▸ Excerpt to read
++++++++++

And we are talking about just "tossing 3 coins, at least 2 give the same" - absolutely obvious example of Dirichlet principle.

To violate it, first of all it is crucial that we measure only 2 out of 3 variables - measuring all 3, there is joint probability distribution, this inequality has to be satisfied.
So the third variable is not only unknown, but unmeasured - for the Born rule: to add amplitudes, then square to get probability distribution.

So what is the difference between unknown and unmeasured variable?
Where does Born rule come from - required to violate such inequalities?

 

[PeterDonis]

We are here in the interpretation subforum.

The quantum mechanics intepretation subforum. Not the relativity interpretation subforum. As you yourself recognize.

all the realist interpretations of quantum theory require a preferred frame (I exclude here MWI and similar things sometimes claimed to be realist too), thus, the preferred frame hypothesis can be considered part of them, thus, can be discussed too.

If you provide a specific reference to a QM interpretation that requires a preferred frame and claims to be incompatible with relativity, we could potentially discuss that. Whether that discussion would be on topic for this thread is a separate question.

I disagree about the identification of the Lorentz ether with the preferred frame hypothesis

I didn't introduce the term "Lorentz ether" or equate it with "preferred frame". You did. If it's the wrong term for what you were actually talking about (which it is--see below), you shouldn't have used it.

If GR and SM are only effective field theories, then there will be in principle such a way, namely go down to the critical distance of that theory. One can, of course, hope that the underlying high energy theory will have the same relativistic symmetry, but there is nothing which suggests this. At least those straightforward regularizations which can pretend to look like more fundamental theories, like lattices, violate relativistic symmetry.

None of these suggestions involve "Lorentz ether", so you should not be using that term to refer to them.

 

[PeterDonis]

The possibility of violations of the Bell inequalities for spacelike separated events is, therefore, a prediction of the Lorentz ether which differs from the corresponding prediction of the spacetime interpretation.

Please provide a reference for this claim.

 

[Sunil]

If you provide a specific reference to a QM interpretation that requires a preferred frame and claims to be incompatible with relativity, we could potentially discuss that. Whether that discussion would be on topic for this thread is a separate question.

I have mentioned several of them, dBB, Nelsonian stochastics, Caticha's entropic dynamics, with links. They require a preferred frame if considered in a relativistic context. This is obvious because they all use the Bohmian velocity (even if, except dBB itself, only as an average velocity).

I didn't introduce the term "Lorentz ether" or equate it with "preferred frame". You did. If it's the wrong term for what you were actually talking about (which it is--see below), you shouldn't have used it.

Then I have somehow misinterpreted the following

Please note, first, that Lorentz Ether Theory is generally not discussed here at PF, since that term as it is usually understood refers, not to any theory in which Lorentz invariance is "only emergent", but to an interpretation of Special Relativity in which there is a preferred frame, but it is unobservable and does not affect the results of any experiments.

as equation the Lorentz ether with SR with a preferred frame.

++++++++++

Decide whether each statement agrees with the forum thread above. Answer yes or no and quote the deciding words from the thread. (a) The thread says dBB, Nelsonian stochastics and Caticha's entropic dynamics all use the Bohmian velocity. (b) The thread says Lorentz Ether Theory is often discussed at PF. (c) The thread says that when all 3 variables are measured, the inequality can be violated.

▸ Data segment
++++++++++

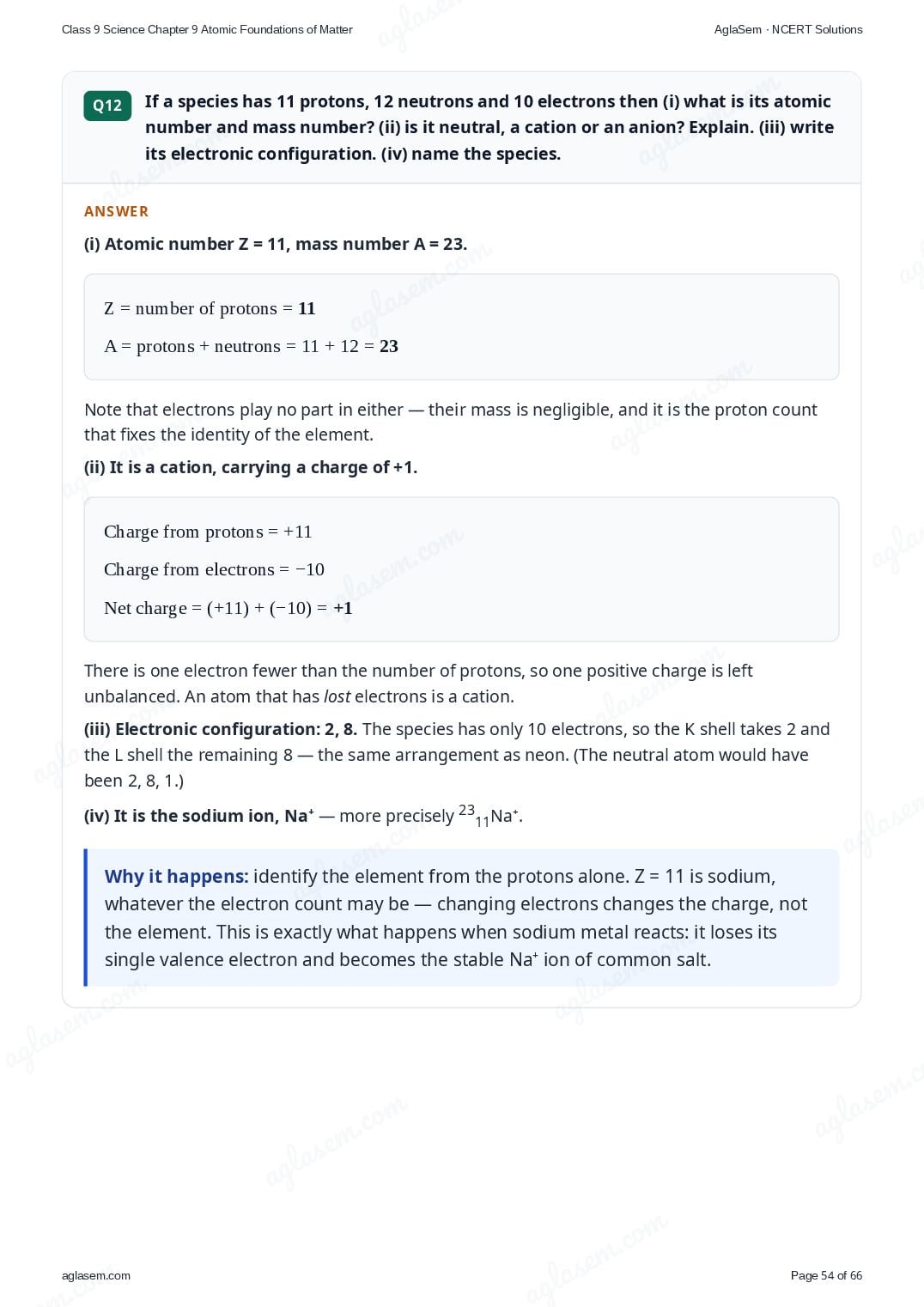924x1307 pixels.
Task: Select the A = protons + neutrons equation
Action: (x=251, y=346)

++++++++++

▸ Problem solution
(a) Yes: "they all use the Bohmian velocity"
(b) No: "Lorentz Ether Theory is generally not discussed here at PF"
(c) No: "measuring all 3, there is joint probability distribution, this inequality has to be satisfied"